I worked extensively with Toplink (back when Oracle just purchased it, before it was donated to the open source community as EclipseLink) on a large-scale implementation at the Port of Rotterdam, and learned to love it for its out-of-the-box persistence features, but especially for the powerful optimalization and tuning capabilities in the API that we needed to achieve the very high transaction throughput that was required. My “love affair” with Coherence started at OpenWorld 2007 (when Oracle had just aquired it from Tangosol), and is based on not much more than a memorable presentation by Brian Oliver followed by a few experiments on my laptop. Not really profound, I admit, but it was love at first sight. If you don’t know what Coherence is, think ultra-reliable, endlessly scalable, in memory enterprise datagrid, with a programming API that is as complex as that of java.util.Map. Truly amazing stuff!

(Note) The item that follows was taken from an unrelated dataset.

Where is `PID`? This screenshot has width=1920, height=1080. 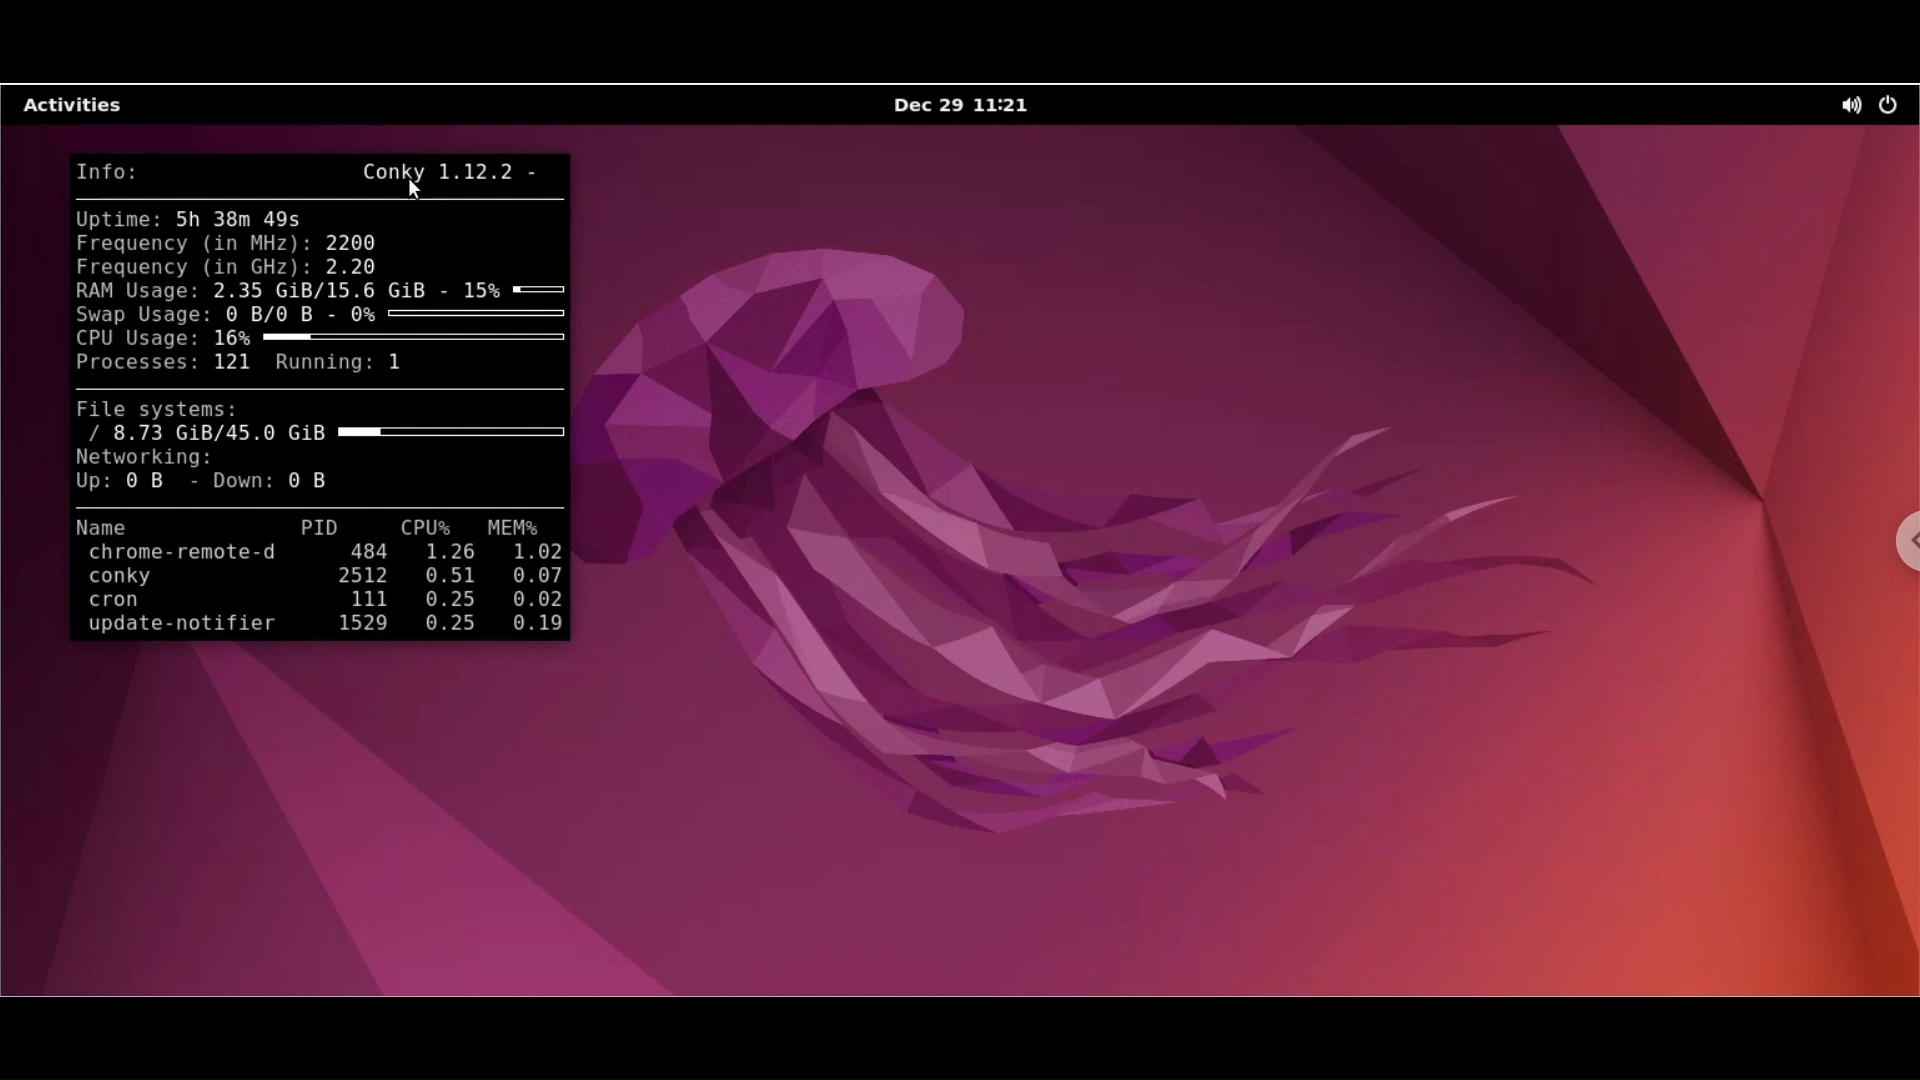 PID is located at coordinates (321, 528).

After learning what Coherence was and what it could do, my first thoughts were: “this would be great to use as a distributed cache for Toplink!” (immediately followed by “this would make a great, ultrafast dehydration store for Oracle BPEL). One of Toplinks most compelling features is a flexible and highly configurable shared cache, that really rocks when running in a single JVM, and for which Toplink offers automatic, asynchronous distribution of changes when running in a clustered environment where each node has its own cache. In most scenarios this would be an adequate “distributed cache” solution, but at the beforementioned project we ran into “race conditions” where a change made to data in one node would (also asynchronously) trigger some processing logic that could run on any node, without a way to ensure that the data changes that triggered that logic had already reached the node on which it was running. Since submitting a (set of) Object(s) to a Coherence datagrid is an atomic, synchronous operation, this problem (and its incredibly complex solution/workaround) could have been avoided.

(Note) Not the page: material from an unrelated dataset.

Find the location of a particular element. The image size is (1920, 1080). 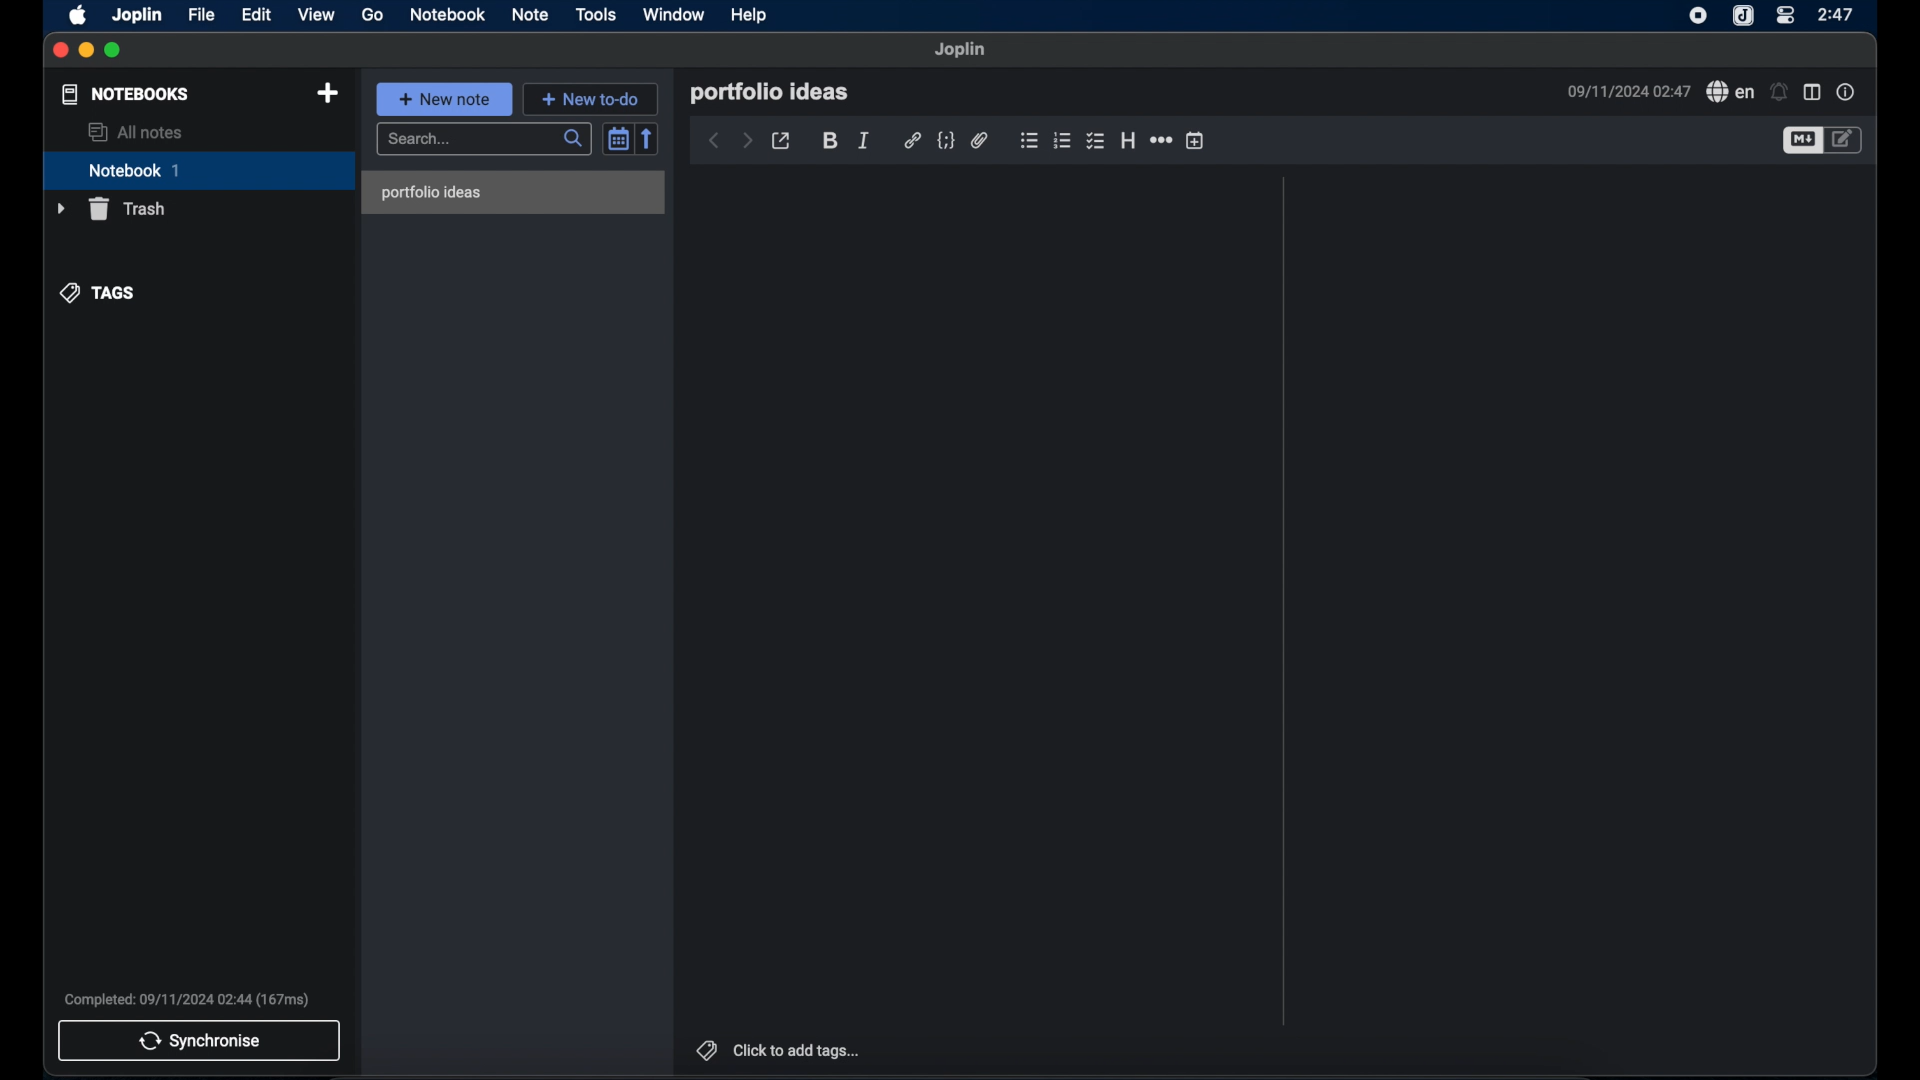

I was therefore happy to see that Doug and Mike were presenting on exactly this kind of solution: EclipseLink as JPA provider with Coherence acting as a distributed L2 Cache. They outlined a number of possible configurations, with the responsibility of reading and writing data from and to the database being placed with EclipseLink, with Coherence, or both. Also interesting was that they leverage not just the basic “store” and “retrieve” functionality of Coherence, but also much more advanced features such as parallel execution of queries against the content of the Coherence cache. As Doug put it when we met him after the session: “Coherence offers so many powerful features that it would almost be an insult if we only use the basic “get” and “put” operations”. He mentioned he had already written logic that converts a JPA Query to a Coherence Filter, which is like a query/whereclause for searching Objects in a Coherence datagrid.
At the sessions’ summary, Doug warned everyone not to see this architecture as a “performance booster”, but as a scalability solution. The final remark was that “next year, this would be a much longer presentation”. Personally, I can’t wait! And maybe next year there will also be a presentation on Coherence as BPEL dehydration store. Just so that I can say “I thought of that two years ago, and already blogged about it last year”.. Just kidding 🙂